LEGAZPI CITY – The Bureau of Fisheries and Aquatic Resources (BFAR) is heightening its monitoring of Masbate’s Milagros Bay after laboratory results confirmed samples collected in the area are positive for paralytic shellfish poison (PSP) or red tide toxin.

The PSP toxin level in shellfish samples collected from Milagros Bay recorded 60.99 to 127.06 micrograms of saxitoxin, BFAR 5 (Bicol) information officer, Nonie Enolva, said on Saturday.

An area is considered positive for red tide when the PSP level exceeds 60 micrograms.

"Latest results indicated the paralytic shellfish poison is beyond the regulatory limit," she said in an interview.

Enolva reiterated the warning to prevent the gathering, transport, selling, buying, and eating of all types of shellfish and alamang (small shrimp) from affected coastal waters.

Violators will be fined between PHP1,000 and PHP10,000 or imprisoned for two months to one year, or both.

Meanwhile, the shellfish sample collected from Sorsogon Bay tested negative for PSP toxin, said Nelson Bien, BFAR-5 director.

The confirmatory test was conducted by the National Fisheries Laboratory Division.

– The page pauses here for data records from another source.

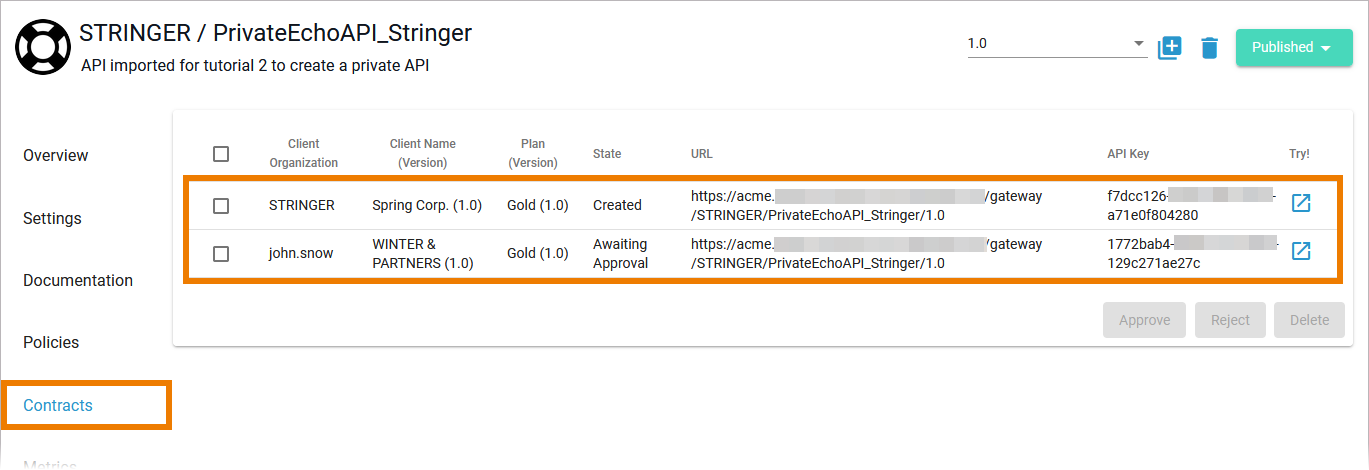Toggle the select-all contracts checkbox
Viewport: 1369px width, 470px height.
pyautogui.click(x=221, y=154)
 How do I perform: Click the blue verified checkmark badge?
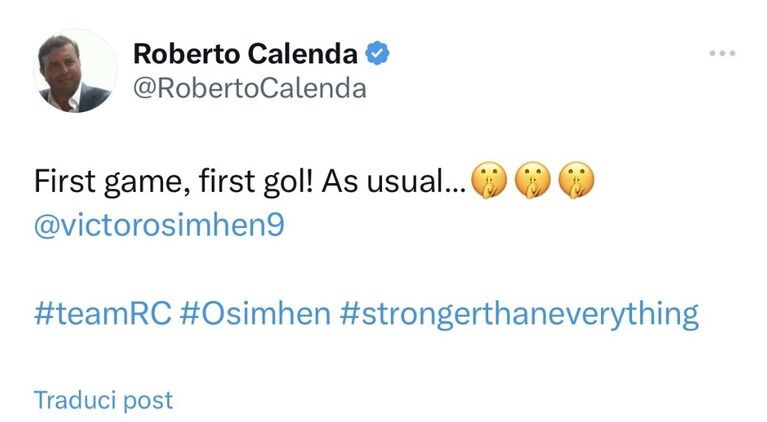[377, 53]
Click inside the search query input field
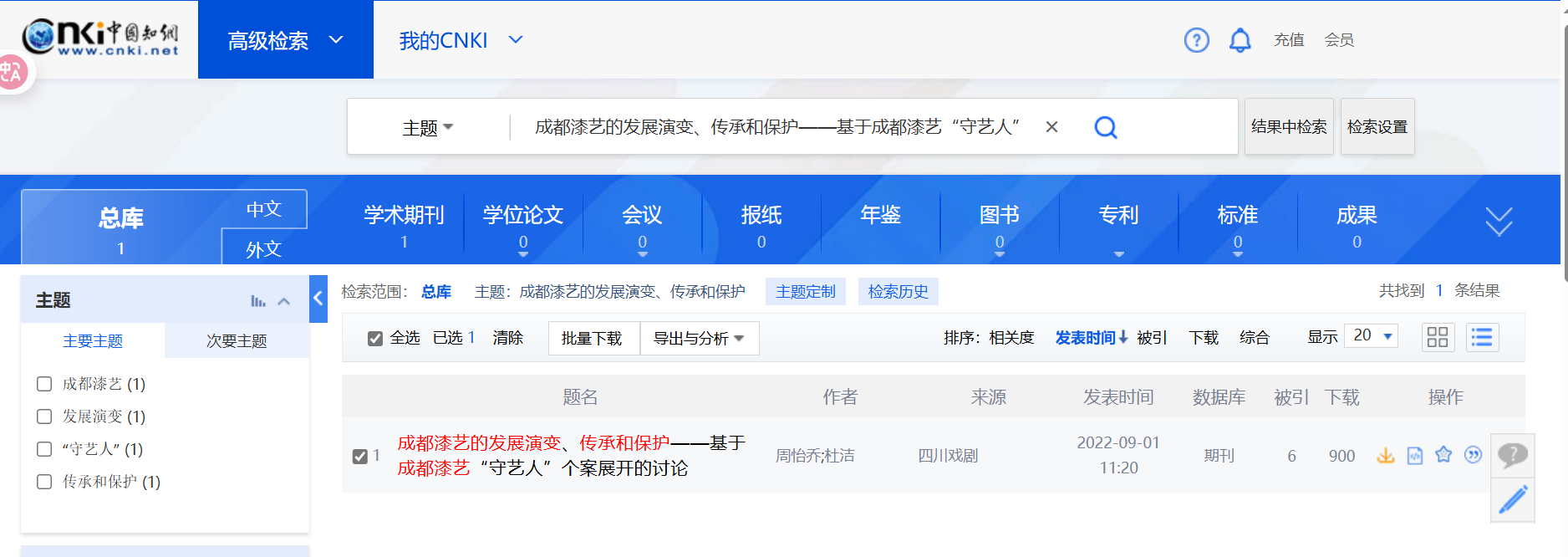This screenshot has width=1568, height=557. click(x=777, y=127)
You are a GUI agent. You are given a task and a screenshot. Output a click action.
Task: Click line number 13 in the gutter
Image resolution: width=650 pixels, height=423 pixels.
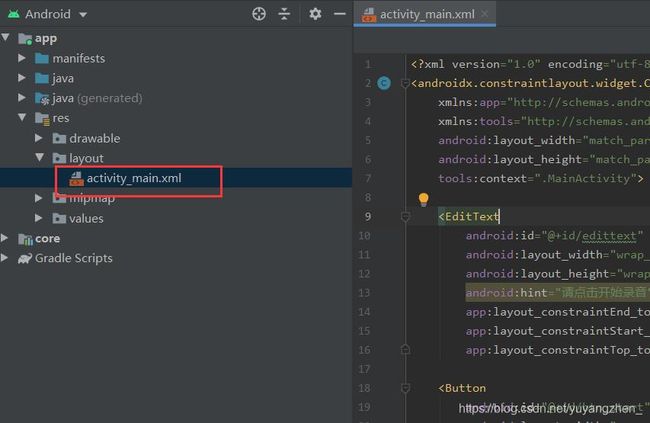point(364,293)
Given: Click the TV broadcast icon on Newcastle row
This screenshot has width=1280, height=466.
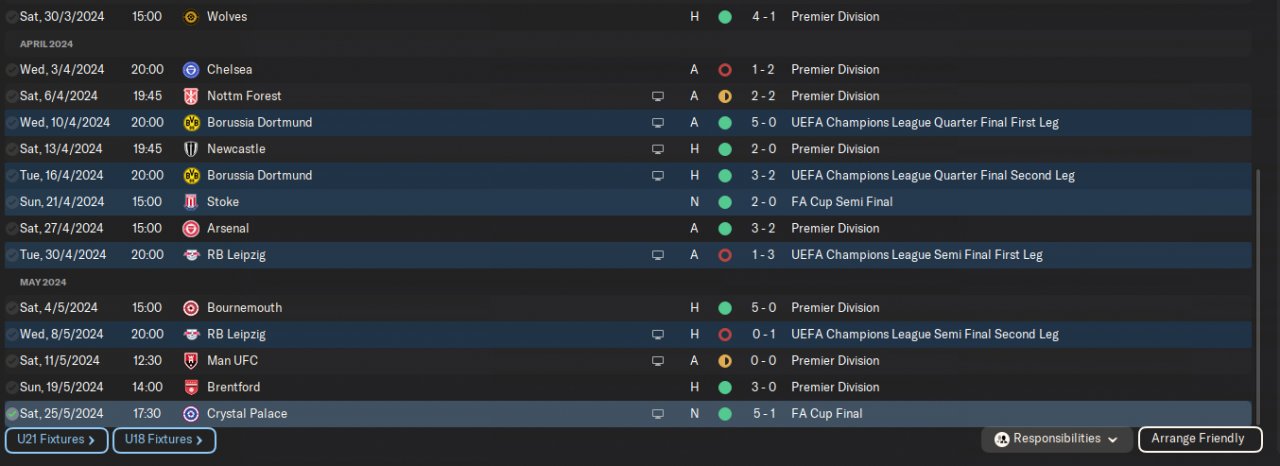Looking at the screenshot, I should [658, 149].
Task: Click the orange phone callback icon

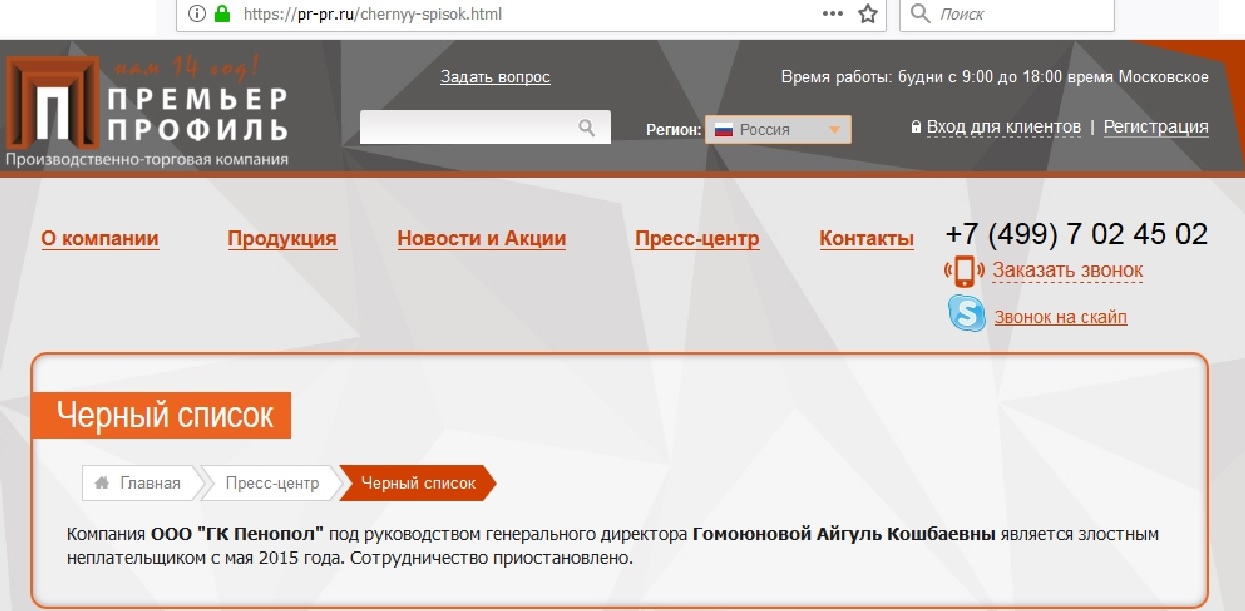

"This revokes the previous local red tide advisory dated Oct. 6, 2022. The public is hereby informed that the shellfish and acetes sp. (shrimp species) gathered from Sorsogon Bay are now safe for human consumption," Bien said in an advisory.

The gathering, harvesting, and marketing of shellfish from the area of Sorsogon Bay are now allowed.

Experts said shellfish are prone to red tide because when they eat the poison-producing algae, the toxin can accumulate in their tissues.

Biotoxins do not harm shellfish so the level in their tissues will rise until the algae bloom subsides.

It takes days or months for shellfish to eventually flush the toxin out.

The usual symptoms of PSP are tingling, numbness of the mouth and extremities, and gastrointestinal discomforts, such as vomiting and diarrhea.

In severe cases, difficulty in swallowing, speech paralysis with respiratory arrest, and death may occur. (PNA)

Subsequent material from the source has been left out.